For aluminum façade projects in the Middle East and Central Asia (including Kyrgyzstan and Tajikistan), installation speed is a critical commercial and scheduling factor. Unitized curtain walls are usually much faster to install on-site because large, pre-assembled modules are hoisted into position and secured. A well-coordinated unitized installation team can install the equivalent of several floors’ worth of façade per day, dramatically shortening scaffold time, crane hours, and the building’s exposure to weather. This speed advantage is especially valuable for high-rise projects in cities such as Abu Dhabi or Istanbul (regional hubs) where on-site labor windows may be restricted by permits or safety constraints.
Stick systems are assembled piece-by-piece on the building: mullions and transoms are erected, glazing installed, and sealant applied sequentially. This process requires more on-site time, more weather-dependent work, and greater skill for sealing and alignment. While stick installation can be phased to match staged construction, it typically extends the façade timeline — often measured in weeks more than an equivalent unitized approach.
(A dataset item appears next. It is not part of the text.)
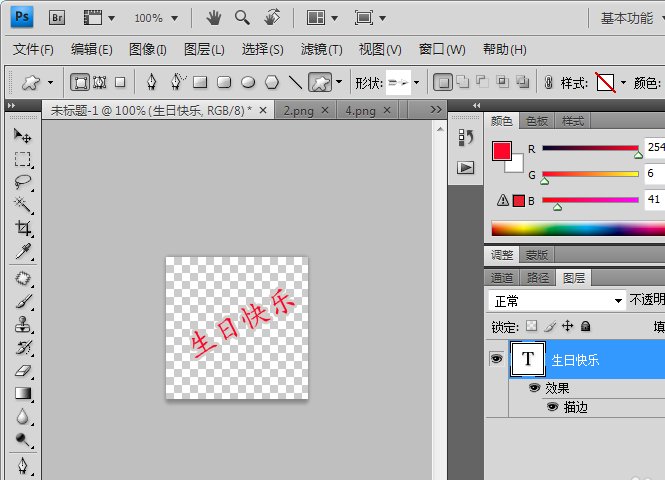Image resolution: width=665 pixels, height=480 pixels.
Task: Toggle visibility of 效果 layer effects
Action: pyautogui.click(x=534, y=388)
However, installation speed must be balanced with logistics: unitized modules require sufficient road access, shipping permits, and crane capacity. In remote Central Asian sites or constrained urban nodes in the Middle East, transportation and lifting constraints can reduce the realistic speed gain. As an aluminum façade manufacturer, we model installation schedules during tender, advising whether unitized modules (faster install but higher up-front logistics) or stick systems (slower but more flexible on-site) better fit a project’s timeline and local constraints.